Eculizumab has already shown encouraging results in a patient with recurrence of CAPS with reversal of thrombocytopenia and prevention of further clinical episodes of thrombosis.[5] Its successful use has also been reported in recurrence of CAPS after renal transplantation.[6,7] Transplantation in CAPS is also possible with prophylactic eculizumab administration.[8] In addition, murine models reveal a pivotal role of the complement system in antiphospholipid antibodies-induced thrombosis along with endothelial cell and platelet activation. Prevention of terminal complement formation by using a monoclonal antibody against C5 inhibited thrombophilia induced by antiphospholipid antibodies.[9] Complement activation and consumption was also confirmed in our patient by the finding that serum levels of C3 and C4 were significantly lowered while disease was highly active. Immunohistochemical analysis of the kidney biopsy specimen revealed a strong staining for C1q and IgM, while deposition of C3, IgG, and IgA was sparsely present. Interestingly, administration of eculizumab was associated with a further decrease in C3 and C4 serum levels. Moreover, sufficient eculizumab levels and complement inhibition was not capable of preventing a flare of her underlying SLE. Evidence that eculizumab may not be effective in SLE is still lacking, since there is limited data coming from a phase I single-center trial. No changes in laboratory values and systemic lupus erythematosus disease activity index have been observed in this preliminary clinical trial. However, the cohort of patients had low disease activity, thus precluding considerations on the therapeutic efficacy of eculizumab.[10]

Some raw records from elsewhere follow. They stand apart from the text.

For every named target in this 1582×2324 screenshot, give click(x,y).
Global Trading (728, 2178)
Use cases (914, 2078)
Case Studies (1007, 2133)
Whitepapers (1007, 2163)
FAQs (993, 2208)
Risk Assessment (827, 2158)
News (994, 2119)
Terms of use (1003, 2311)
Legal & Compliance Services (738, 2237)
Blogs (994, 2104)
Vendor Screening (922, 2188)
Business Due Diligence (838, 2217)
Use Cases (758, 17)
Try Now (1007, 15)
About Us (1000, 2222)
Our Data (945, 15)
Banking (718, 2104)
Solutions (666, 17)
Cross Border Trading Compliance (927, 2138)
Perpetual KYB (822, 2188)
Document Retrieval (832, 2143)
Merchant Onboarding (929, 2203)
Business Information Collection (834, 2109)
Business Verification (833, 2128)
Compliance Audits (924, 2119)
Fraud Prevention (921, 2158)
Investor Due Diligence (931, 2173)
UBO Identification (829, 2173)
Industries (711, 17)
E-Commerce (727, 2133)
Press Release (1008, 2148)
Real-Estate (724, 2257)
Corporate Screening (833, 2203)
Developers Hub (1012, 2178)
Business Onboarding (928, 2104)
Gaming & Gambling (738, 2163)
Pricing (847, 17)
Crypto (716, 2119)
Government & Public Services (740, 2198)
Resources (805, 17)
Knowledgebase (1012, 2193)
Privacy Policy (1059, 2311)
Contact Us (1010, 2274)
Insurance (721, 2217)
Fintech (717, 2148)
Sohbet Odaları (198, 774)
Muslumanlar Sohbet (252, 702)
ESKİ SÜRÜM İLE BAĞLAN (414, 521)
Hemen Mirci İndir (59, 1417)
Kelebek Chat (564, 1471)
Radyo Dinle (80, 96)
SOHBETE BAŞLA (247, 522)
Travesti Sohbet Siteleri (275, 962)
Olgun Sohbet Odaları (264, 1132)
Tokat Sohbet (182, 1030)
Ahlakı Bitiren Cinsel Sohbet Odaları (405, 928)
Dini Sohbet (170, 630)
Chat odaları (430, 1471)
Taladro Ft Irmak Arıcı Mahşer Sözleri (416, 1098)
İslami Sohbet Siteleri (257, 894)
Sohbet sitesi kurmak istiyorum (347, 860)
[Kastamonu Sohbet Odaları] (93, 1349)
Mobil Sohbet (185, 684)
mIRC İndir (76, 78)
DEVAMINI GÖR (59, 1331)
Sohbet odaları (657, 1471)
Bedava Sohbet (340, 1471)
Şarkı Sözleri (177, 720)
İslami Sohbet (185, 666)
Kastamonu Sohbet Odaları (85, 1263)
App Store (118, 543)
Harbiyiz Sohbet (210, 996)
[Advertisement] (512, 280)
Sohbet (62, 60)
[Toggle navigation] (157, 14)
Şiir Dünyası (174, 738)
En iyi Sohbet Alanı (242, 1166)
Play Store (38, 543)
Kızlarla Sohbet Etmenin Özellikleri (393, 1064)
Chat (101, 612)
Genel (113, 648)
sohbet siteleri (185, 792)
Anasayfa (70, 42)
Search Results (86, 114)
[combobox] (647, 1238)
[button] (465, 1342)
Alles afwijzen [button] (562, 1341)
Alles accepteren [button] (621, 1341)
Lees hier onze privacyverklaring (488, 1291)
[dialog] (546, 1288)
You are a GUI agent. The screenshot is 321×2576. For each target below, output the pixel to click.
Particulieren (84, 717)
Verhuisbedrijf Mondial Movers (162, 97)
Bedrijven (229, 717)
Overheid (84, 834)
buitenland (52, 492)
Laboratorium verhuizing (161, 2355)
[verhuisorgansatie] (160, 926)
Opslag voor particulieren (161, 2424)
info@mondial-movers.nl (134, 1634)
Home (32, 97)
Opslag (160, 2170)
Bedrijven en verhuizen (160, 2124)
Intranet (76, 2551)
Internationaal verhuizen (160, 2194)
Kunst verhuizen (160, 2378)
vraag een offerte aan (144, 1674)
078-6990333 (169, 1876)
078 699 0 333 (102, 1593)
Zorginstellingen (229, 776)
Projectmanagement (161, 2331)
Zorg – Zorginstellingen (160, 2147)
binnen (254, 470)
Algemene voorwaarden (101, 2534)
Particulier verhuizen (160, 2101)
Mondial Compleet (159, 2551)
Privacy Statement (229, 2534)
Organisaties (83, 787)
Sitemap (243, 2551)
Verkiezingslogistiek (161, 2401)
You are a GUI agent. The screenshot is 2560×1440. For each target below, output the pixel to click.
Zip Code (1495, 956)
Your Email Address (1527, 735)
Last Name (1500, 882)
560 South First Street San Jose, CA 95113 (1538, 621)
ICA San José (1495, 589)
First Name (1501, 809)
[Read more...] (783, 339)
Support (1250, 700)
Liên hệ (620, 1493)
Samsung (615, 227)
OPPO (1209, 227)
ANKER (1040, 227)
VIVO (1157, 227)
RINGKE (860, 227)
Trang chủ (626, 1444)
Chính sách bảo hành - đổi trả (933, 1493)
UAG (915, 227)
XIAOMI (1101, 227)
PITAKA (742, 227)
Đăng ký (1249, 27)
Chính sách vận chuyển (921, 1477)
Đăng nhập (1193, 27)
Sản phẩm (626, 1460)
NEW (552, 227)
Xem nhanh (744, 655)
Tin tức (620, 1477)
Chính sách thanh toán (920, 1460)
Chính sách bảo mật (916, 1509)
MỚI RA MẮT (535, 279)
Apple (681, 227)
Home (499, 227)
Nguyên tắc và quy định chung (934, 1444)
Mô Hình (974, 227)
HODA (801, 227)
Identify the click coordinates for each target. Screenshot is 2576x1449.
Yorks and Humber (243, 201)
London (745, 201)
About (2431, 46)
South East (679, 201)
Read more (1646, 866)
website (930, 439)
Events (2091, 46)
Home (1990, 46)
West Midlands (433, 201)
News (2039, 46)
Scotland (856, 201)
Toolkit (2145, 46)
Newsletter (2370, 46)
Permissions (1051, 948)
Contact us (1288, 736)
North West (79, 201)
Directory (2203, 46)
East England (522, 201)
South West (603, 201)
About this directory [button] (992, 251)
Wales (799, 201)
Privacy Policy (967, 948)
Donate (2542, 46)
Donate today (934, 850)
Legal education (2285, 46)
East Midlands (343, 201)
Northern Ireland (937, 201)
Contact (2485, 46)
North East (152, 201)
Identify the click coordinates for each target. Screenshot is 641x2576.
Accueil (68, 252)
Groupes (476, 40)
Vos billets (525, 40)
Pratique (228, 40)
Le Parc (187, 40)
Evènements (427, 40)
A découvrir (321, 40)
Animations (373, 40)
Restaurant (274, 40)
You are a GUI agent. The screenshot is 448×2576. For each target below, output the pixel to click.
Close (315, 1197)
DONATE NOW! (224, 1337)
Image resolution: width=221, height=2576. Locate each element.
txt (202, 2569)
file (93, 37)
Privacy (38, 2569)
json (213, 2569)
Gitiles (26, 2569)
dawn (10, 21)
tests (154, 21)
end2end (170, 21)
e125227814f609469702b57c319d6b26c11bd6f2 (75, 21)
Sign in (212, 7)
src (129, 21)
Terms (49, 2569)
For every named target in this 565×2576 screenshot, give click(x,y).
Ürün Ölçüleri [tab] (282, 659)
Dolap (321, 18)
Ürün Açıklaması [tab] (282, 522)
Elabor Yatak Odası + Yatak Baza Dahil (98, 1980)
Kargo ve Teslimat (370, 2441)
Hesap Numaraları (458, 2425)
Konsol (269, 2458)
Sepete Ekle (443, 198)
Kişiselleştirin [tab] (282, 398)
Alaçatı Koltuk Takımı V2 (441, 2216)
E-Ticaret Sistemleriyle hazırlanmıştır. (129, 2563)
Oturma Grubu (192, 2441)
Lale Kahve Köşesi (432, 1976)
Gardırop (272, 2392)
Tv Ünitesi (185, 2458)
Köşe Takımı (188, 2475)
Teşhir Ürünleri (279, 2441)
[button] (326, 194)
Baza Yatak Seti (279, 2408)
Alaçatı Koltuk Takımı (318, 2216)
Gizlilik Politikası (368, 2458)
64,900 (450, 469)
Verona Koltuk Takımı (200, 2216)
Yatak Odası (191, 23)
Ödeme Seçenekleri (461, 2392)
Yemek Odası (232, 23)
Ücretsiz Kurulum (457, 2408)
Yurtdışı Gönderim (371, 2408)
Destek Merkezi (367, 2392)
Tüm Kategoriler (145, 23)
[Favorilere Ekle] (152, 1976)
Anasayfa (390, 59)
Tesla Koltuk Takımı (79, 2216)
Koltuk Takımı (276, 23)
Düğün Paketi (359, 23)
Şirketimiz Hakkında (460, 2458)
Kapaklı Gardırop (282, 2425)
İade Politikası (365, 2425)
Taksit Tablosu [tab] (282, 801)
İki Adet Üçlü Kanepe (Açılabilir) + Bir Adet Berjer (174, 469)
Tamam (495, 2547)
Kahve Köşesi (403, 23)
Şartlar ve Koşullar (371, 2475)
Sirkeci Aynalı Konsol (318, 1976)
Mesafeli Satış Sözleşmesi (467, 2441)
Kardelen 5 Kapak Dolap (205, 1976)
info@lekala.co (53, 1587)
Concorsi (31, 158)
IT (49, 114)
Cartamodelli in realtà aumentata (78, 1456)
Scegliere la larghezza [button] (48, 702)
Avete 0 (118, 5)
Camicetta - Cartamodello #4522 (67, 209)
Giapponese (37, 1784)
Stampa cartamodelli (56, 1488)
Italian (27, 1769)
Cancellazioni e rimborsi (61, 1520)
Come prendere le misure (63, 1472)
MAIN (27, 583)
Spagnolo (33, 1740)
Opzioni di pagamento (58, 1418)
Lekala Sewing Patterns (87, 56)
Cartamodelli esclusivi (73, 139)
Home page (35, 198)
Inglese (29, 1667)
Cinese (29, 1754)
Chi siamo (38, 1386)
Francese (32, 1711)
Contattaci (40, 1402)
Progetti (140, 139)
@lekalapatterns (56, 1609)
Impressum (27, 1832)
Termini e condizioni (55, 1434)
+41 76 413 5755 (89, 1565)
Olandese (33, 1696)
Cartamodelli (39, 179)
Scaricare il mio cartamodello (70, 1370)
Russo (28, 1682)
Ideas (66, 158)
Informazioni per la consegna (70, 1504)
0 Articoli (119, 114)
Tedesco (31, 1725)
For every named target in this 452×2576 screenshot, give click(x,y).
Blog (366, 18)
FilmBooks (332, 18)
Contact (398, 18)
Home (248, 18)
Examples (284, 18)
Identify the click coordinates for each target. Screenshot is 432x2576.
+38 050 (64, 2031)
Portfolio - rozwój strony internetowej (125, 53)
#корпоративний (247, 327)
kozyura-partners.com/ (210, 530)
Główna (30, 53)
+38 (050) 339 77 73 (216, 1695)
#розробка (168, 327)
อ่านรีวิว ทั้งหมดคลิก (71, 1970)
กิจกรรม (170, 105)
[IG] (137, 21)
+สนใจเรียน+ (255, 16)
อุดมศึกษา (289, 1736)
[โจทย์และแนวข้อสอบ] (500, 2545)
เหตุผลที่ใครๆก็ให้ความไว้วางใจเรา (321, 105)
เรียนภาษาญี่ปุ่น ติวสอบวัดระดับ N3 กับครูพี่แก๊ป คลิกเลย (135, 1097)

Our case confirms previous reports that it is possible to discontinue eculizumab in CAPS after complete remission despite a continuing positive test for antiphospholipid antibodies. Persistently, reduced C4 and C3 levels in our patient can be explained by continuous activation of the classical complement pathway induced by immune complexes and antiphospholipid antibodies that cannot be influenced by eculizumab. Furthermore, a lowered C1q serum level after eculizumab cessation and strong deposition in the kidney biopsy also supports a consumption of the classical complement pathway. The finding that eculizumab application was followed by a further decrease in C4 and C3 serum levels is intriguing. One possible explanation could be that eculizumab interfered with clearance of immune complexes and thus caused a further stimulation of the classical pathway. Genetic analysis revealed a rare heterozygous variation in exon 13 of the C3 gene. This mutation does not cause an amino acid change in the C3 protein, so it is likely not causative; however, a potential influence cannot be excluded, as its predicted functional relevance showed a high probability as a disease-causing factor.

CAPS remains a severe variant of the APS with a high mortality rate of approximately 50%.[1] However, patients achieving disease control are prone to a persisting morbidity as reported herein. This case is unique since the patient presented with a continuum of autoimmune disorders and had underlying IgA deficiency. Due to the latter, the standard therapy for CAPS was contraindicated or not tolerated by the patient. The patient had a good clinical response toward IAS combined with high doses of methylprednisolone, whereas she was refractory to rituximab. Inhibition of the terminal complement pathway by eculizumab led to a persistent clinical remission without evident recurrence of disease.

CONCLUSION

Targeting complement activation may provide a new therapeutic option in the treatment of CAPS, especially in patients refractory or unable to tolerate standard therapy. In our exceptional case, stabilization of the disease course was possible after eculizumab was commenced. Further clinical investigations are necessary to clarify whether it can be generalized that blockade of the terminal complement activation is efficacious in the treatment of CAPS.